Otmar Szafnauer, Team Principal and CEO, Racing Point  Sergio Perez, Racing Point href="https://www.motorsportimages.com" target="_blank" rel="noopener">Motorsport Images

Copier la concurrence est un jeu qui a sa place en F1 depuis des années. Chacun se rue sur les innovations et les nouvelles idées en étudiant les clichés des autres voitures, pris par des photographes missionnés, afin de comprendre ce que les autres font et dans quelle mesure il est possible d'introduire sa propre version. 

Là où le cas de Racing Point est différent, c'est qu'elle s'appuie sur une coopération entre deux équipes pour être aussi efficace. Il a fallu que Racing Point achète la suspension arrière et la boîte de vitesses (un domaine clé de la performance d'une voiture de nos jours). De plus, en utilisant la même soufflerie que Mercedes, elle a accès aux mêmes chiffres, ordinateurs et retours d'informations que l'écurie d'usine.  La clé pour concevoir une voiture "clone" qui fonctionne n'est pas de comprendre à quoi doivent ressembler les pièces. Il faut comprendre pourquoi les pièces fonctionnent et pourquoi elles ont été créées d'une certaine manière. 

"Copier a toujours fait partie du jeu", souligne Dave Robson. "La difficulté, c'est que ces voitures sont tellement compliquées que c'est vraiment le concept qu'il faut copier. Si vous pouvez prendre toutes ces photos, regarder toutes les vidéos et comprendre comment fonctionne la Mercedes, alors vous pouvez la faire fonctionner vous-mêmes. Certaines parties sont assez évidentes en ce qui concerne les choix de hauteur de caisse, et l'on peut voir certains des éléments clés au niveau des surfaces aérodynamiques. Si vous pouvez copier tout ça et comprendre comment ça fonctionne, puis le faire fonctionner sur votre voiture, alors c'est fair-play. Je ne vois aucun problème à ça. Je pense que ça fait partie du jeu, et ils [Racing Point] ont fait un travail exceptionnel là-dessus."
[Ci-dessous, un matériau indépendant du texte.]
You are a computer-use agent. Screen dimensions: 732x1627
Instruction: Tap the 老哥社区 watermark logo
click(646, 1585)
La F1 doit décider jusqu'où peut aller la coopération entre écuries et comment les choses peuvent être correctement contrôlées afin de garantir qu'il n'y ait aucune transmission de propriété intellectuelle. Après tout, qu'est-ce qui empêcherait que toutes les données d'un travail en soufflerie restent accidentellement sur un ordinateur auquel a accès une autre équipe, afin de connaître les objectifs qu'elle doit atteindre ? Ou comment éviter qu'un modèle soit accidentellement oublié en soufflerie et que cela aide plus facilement à reproduire ses caractéristiques ?
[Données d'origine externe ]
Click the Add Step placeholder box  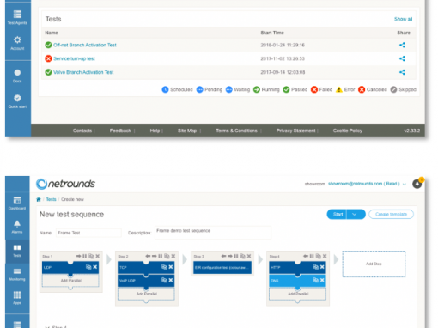click(x=374, y=264)
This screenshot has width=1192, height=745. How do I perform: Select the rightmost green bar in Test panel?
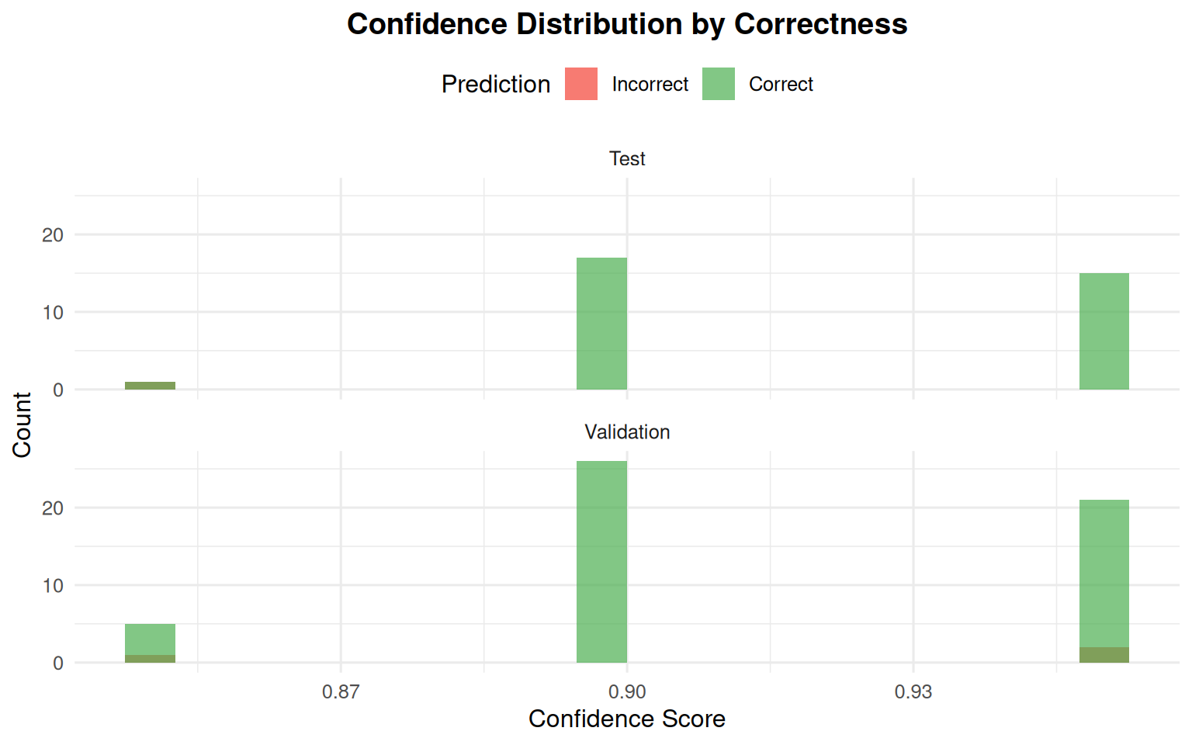1104,331
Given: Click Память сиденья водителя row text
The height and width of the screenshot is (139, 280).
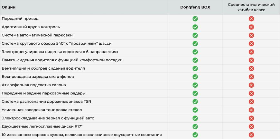Looking at the screenshot, I should (62, 60).
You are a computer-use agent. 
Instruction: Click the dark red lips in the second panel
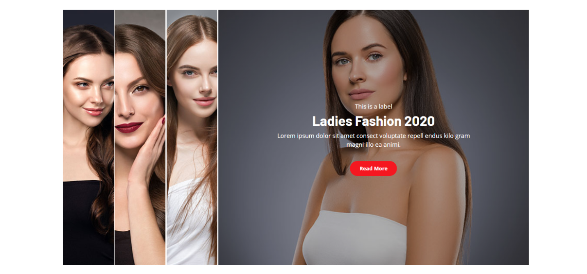point(129,127)
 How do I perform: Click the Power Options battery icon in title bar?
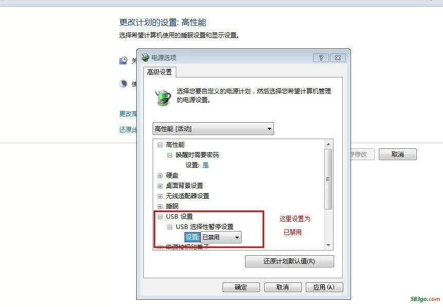coord(145,57)
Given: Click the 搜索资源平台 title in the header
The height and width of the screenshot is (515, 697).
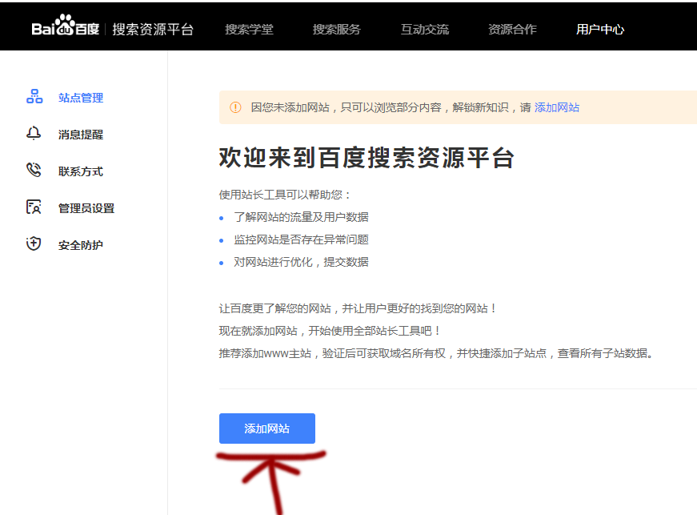Looking at the screenshot, I should click(153, 30).
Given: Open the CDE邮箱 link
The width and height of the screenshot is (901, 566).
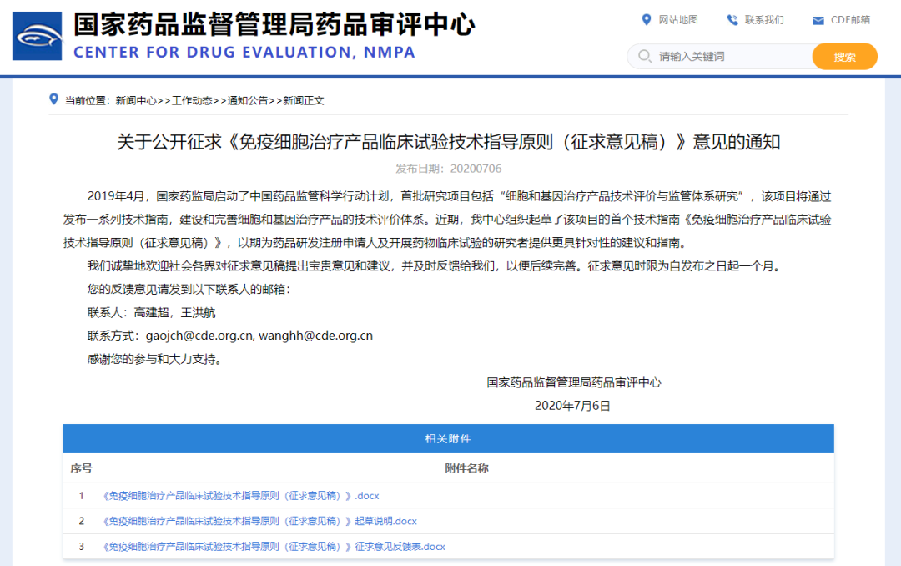Looking at the screenshot, I should (850, 20).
À tort ou raison, la porte est actuellement entrouverte pour que la F1 accepte les voitures clones et une coopération davantage poussée entre les équipes. La décision imminente au sujet des écopes de freins de Racing Point déterminera si cette porte est claquée ou si elle s'ouvre encore plus. Cette issue décidera si l'avenir de la F1 est de voir les écuries travailler seules pour leur propre succès ou s'il sera fait d'alliances entre des constructeurs et des satellites. En fin de compte, c'est une décision qui pourrait contraindre tous ceux qui ne sont pas Champion du monde à choisir entre devenir un imitateur à part entière ou tenter de réussir par soi-même. Mais en se basant sur le rythme "à la limite de l'indécence" de la Mercedes, et sur ce qu'a fait Racing Point, il semble qu'il n'y ait pour l'instant qu'une seule voie qui ait vraiment du sens.